Exercise: Take nothing but the lines from the one with "Given: Click the" through the one with "Task: Switch to the Order Pekerjaan tab" in the entries below, both ends kept, and return them exactly with pictures left out.

= = =

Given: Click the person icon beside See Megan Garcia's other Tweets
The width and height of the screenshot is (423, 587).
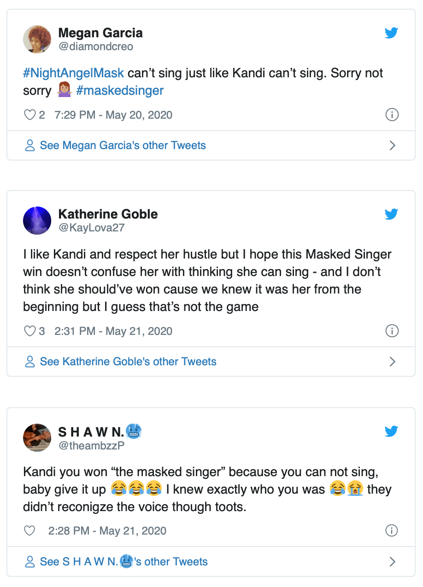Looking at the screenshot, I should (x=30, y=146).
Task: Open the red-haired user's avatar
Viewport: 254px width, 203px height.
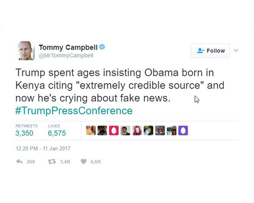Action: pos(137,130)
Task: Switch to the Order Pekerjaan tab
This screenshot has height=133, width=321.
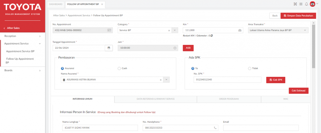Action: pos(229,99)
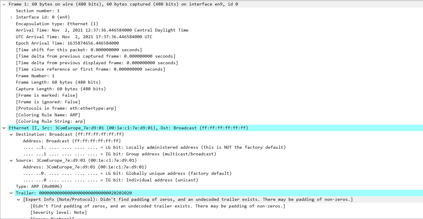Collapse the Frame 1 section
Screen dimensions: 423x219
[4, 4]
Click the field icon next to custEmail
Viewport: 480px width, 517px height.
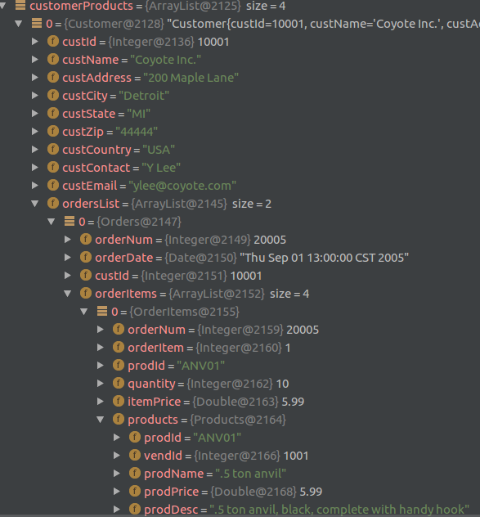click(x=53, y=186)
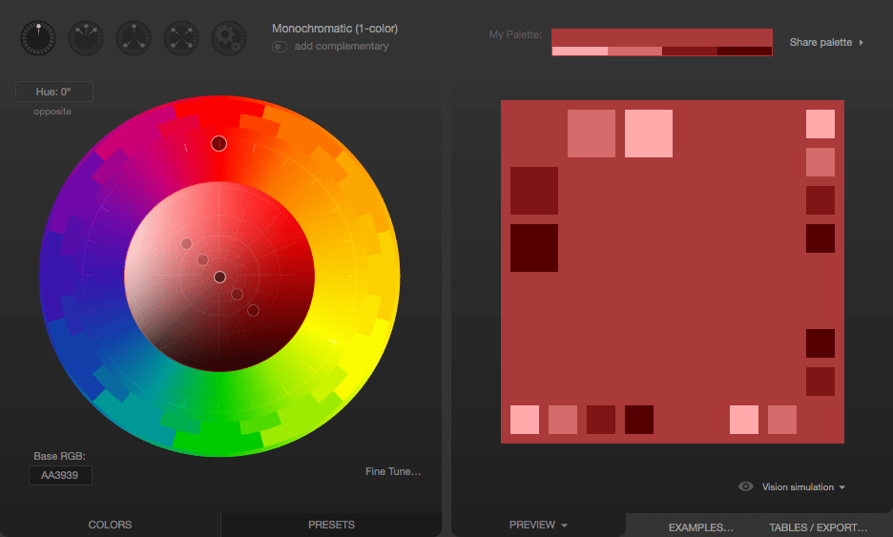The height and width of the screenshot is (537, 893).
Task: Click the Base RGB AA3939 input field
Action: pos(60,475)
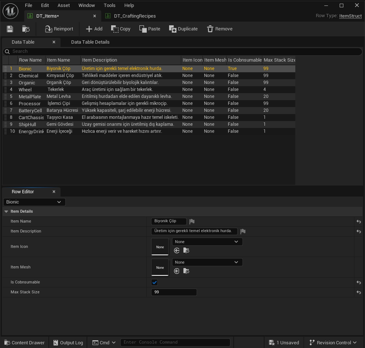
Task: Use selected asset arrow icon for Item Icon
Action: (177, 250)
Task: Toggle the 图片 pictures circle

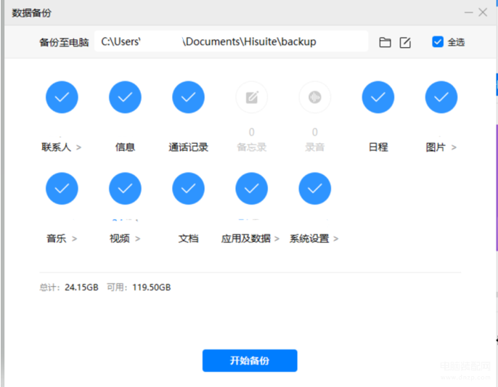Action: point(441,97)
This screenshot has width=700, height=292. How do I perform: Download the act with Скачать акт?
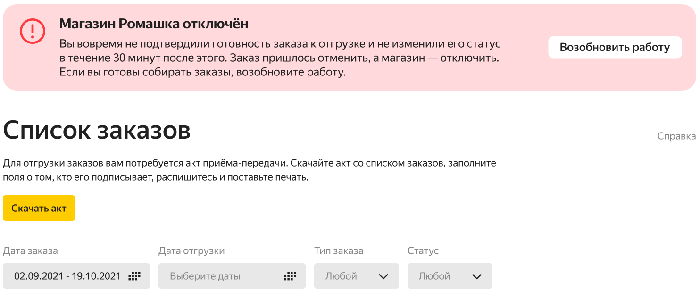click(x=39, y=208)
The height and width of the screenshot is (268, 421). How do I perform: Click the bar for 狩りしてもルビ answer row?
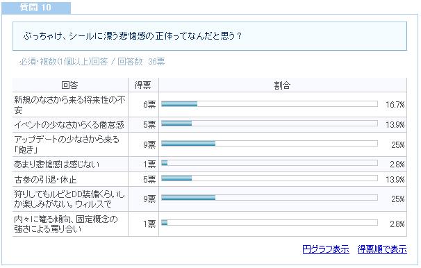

= = =

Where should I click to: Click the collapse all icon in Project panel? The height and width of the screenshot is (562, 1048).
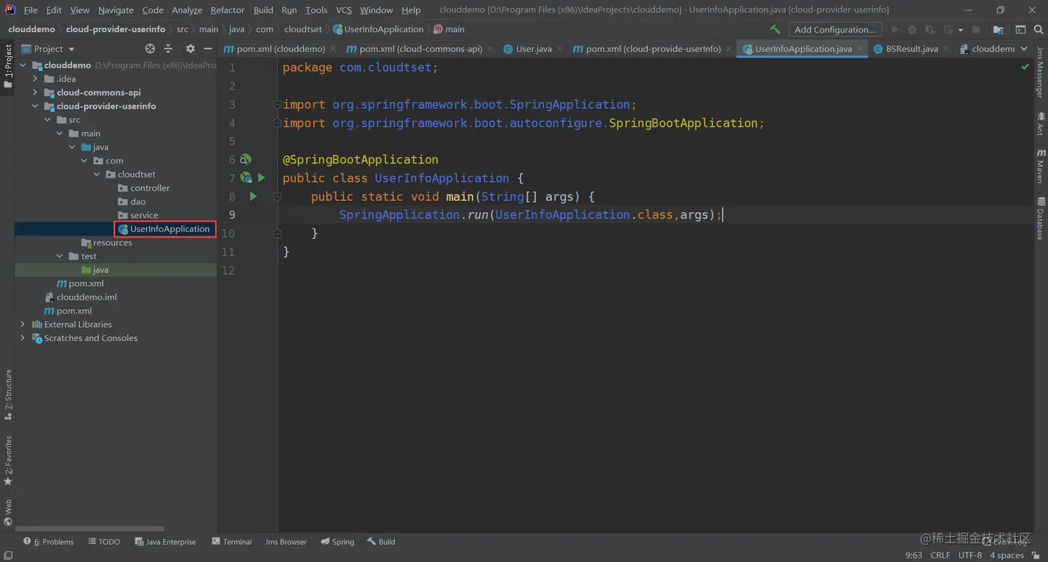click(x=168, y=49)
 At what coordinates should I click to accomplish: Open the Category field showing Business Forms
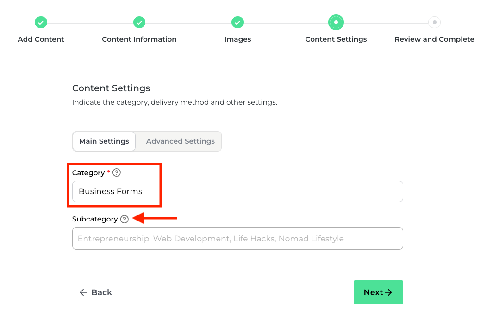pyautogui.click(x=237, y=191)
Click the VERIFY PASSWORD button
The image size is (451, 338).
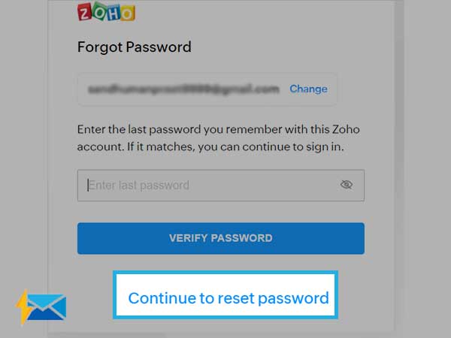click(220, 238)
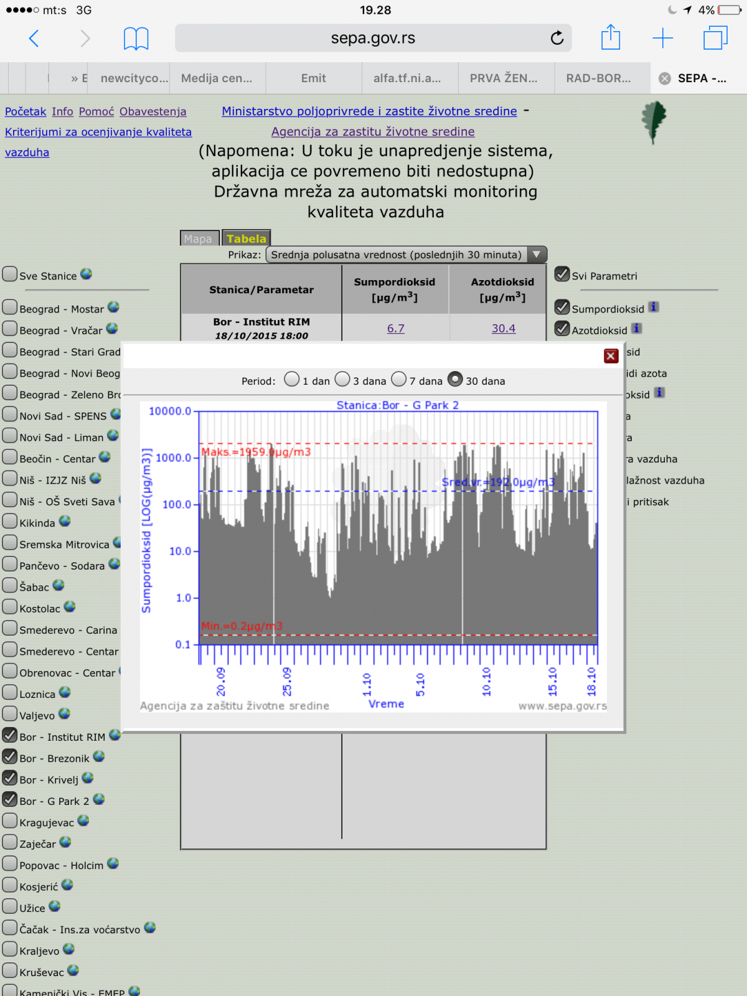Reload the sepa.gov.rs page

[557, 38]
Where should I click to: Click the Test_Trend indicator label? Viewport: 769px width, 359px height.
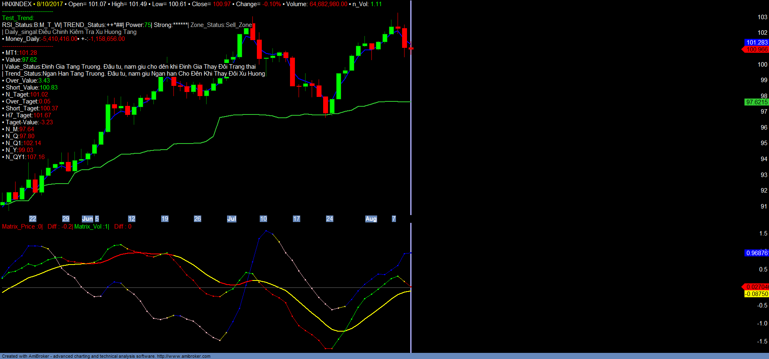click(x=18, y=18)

= = =

Answer to the problem:
Given: Click the person icon beside See Megan Garcia's other Tweets
The width and height of the screenshot is (423, 587).
Looking at the screenshot, I should (x=30, y=146).
Task: Open the red-haired user's avatar
Viewport: 254px width, 203px height.
Action: pos(137,130)
Task: Switch to the Order Pekerjaan tab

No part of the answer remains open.